§ Tasks to complete
**1.** According to the Web Cloud connector documentation, what is the default value of the max_pages parameter?
**2.** Extract the passage of the Web Cloud connector documentation from "The following table" to "only one URL.".
**3.** Write what comes next in the Web Cloud connector documentation, starting after its final sentence.
===== Document text =====
Web Cloud Connector

The Web Cloud connector retrieves content from a public Web address and indexes it into Haven OnDemand. The connector follows links from a start page that you provide, and crawls to find and retrieve other Web pages on the same host.

This connector is a cloud connector that runs entirely in the Haven OnDemand environment.

Web_cloud Connector Configuration

The following table outlines the configuration options that you can set for the Web_cloud connector flavor. You can use these in the JSON object that you pass to the config parameter in the Create Connector API.

Note: All the options are case sensitive.

Required Parameters

Parameter Type Description
url String The URL of the Web address that you want to extract content from. You can specify only one URL.

Optional Parameters

Parameter Type Description Default
url_cant_have_regex String A Perl-compatible regular expression to restrict the content retrieved by the connector. A page is ingested only if the entire URL of the page does not match the regular expression. This parameter applies to all file types, for example HTML pages, images, text documents, and so on. For example, to not retrieve pages with a .php extension use the regular expression .*\.php$.
url_must_have_regex String A Perl-compatible regular expression to restrict the content retrieved by the connector. A page is ingested only if the entire URL matches the regular expression. This parameter applies to all file types, for example HTML pages, images, text documents, and so on. For example, to fetch only pages with a .html extension specify .*\.html$.
max_pages Integer The maximum number of pages that the connector retrieves before stopping. The minimum is 10 pages. The maximum is 1000000 pages. 10000
duration Integer The maximum number of seconds the connector spends crawling. The minimum is 60 seconds. 3600
max_links_per_page Integer The maximum number of links permitted on a page. A page that exceeds this number of links is crawled (any links are followed), but the page is not ingested. To specify no limit, set max_links_per_page=0. The minimum is 0. 1000
max_page_size Integer The maximum size of a page to ingest, in bytes. A page that exceeds this size is crawled (any links are followed), but the page is not ingested. This parameter applies to all file types, including images. The minimum value is 0, which specifies no maximum size. 163840
min_page_size Integer The minimum size of a page to ingest, in bytes. If a page is smaller than this, the page is crawled (any links are followed), but the page is not ingested. This parameter applies to all file types, including images. The minimum value is 0, which specifies no minimum size. 4096
page_timeout Integer The maximum number of seconds the connector waits to download a page before timing out. The minimum is 1 second, and the maximum is 604800. 120
depth Integer The maximum depth to which the connector follows links when crawling. For example, to index all pages that can be reached from the URL by following no more than three links, set Depth=3. To index only the page specified by URL, set Depth=0. To specify no limit, set Depth=-1 3
follow_redirect Boolean Set this parameter to false to prevent the connector from following HTTP redirections. True
follow_robot_protocol Boolean Set this parameter to false to prevent the connector from following robot protocol. True
link_attributes String A comma-separated list of HTML attributes that the connector treats as links. href
login_field_value String The value of the login field name for the Web site. You can find this for the Web page by inspecting the HTML source and looking for the field name for login input.
===== Material provided =====
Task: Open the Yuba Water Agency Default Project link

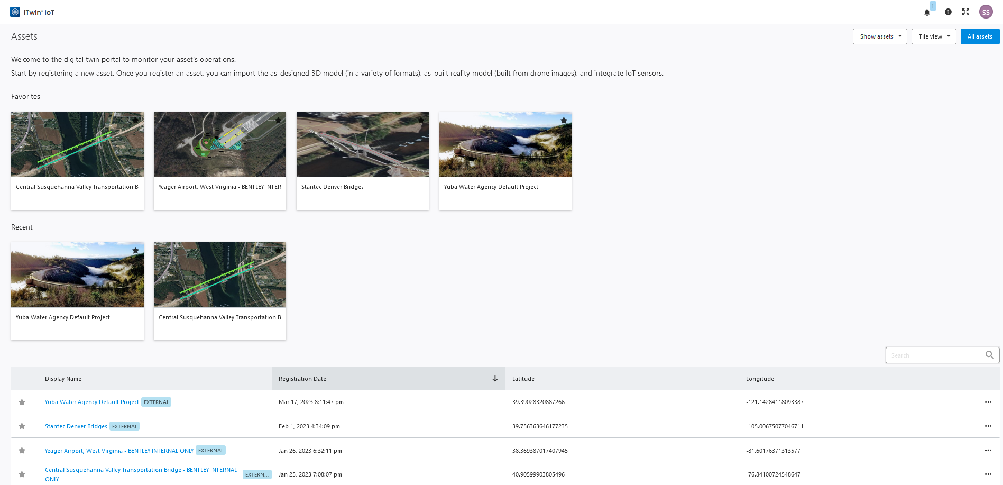Action: (91, 402)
=====
§ Results of the tasks
**1.** 10000

**2.**
The following table outlines the configuration options that you can set for the Web_cloud connector flavor. You can use these in the JSON object that you pass to the config parameter in the Create Connector API.

Note: All the options are case sensitive.

Required Parameters

Parameter Type Description
url String The URL of the Web address that you want to extract content from. You can specify only one URL.

**3.**
password_field_value String The value of the password field name for the Web site. You can find this value for the Web page by inspecting the HTML source and looking for the field name for password input.
form_url_regex String A regular expression to use to match the login page to which the connector sends the login parameters, for example .*login.*. This example matches any URLs that contain the string login. The connector attempts to login on these pages.
submit_selector String The name of the form submit button for the Web site login page. You can find this value for the Web page by inspecting the HTML source and looking for the field name for the button that submits the login form and values.
clip_page Boolean Set this parameter to false if you do not want to clip HTML Web pages. Clipping removes uninteresting parts of a page. To specify the parts of pages to keep and remove, set the clip_page_using_css_select and clip_page_using_css_unselect parameters. If you do not set these parameters, the Web Connector uses an algorithm to decide which parts of the page to keep. True
clip_page_using_css_select String A comma-separated list of CSS2 selectors that specify the parts of a page to keep when the page is clipped. The Web Connector also keeps all descendants of these elements. To clip pages you must set the clip_pages parameter to true.
clip_page_using_css_unselect String A comma-separated list of CSS2 selectors that specify the parts of a page to remove when the page is clipped. The Web Connector also removes all descendants of these elements. The clip_page_using_css_select field is applied before clip_page_using_css_unselect, so you can use this parameter to remove unwanted descendants of elements that you specify in clip_page_using_css_select. To clip pages you must set the clip_pages parameter to true.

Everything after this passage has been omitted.